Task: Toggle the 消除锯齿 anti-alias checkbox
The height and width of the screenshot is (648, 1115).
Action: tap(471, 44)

- - -

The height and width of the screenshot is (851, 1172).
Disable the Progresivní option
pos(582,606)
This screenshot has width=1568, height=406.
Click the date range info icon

- - -

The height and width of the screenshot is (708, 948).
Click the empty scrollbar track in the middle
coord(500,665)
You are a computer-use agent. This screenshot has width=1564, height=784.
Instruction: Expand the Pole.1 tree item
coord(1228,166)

- - -

* [EXERCISE INSTRUCTIONS] Rewrite the data from the line with "This screenshot has width=1568, height=406." up to and including the line with "Click the date range info icon", swapping "date range" for "time period" and changing nothing else.

* [REPLY TO THE EXERCISE]
This screenshot has width=1568, height=406.
Click the time period info icon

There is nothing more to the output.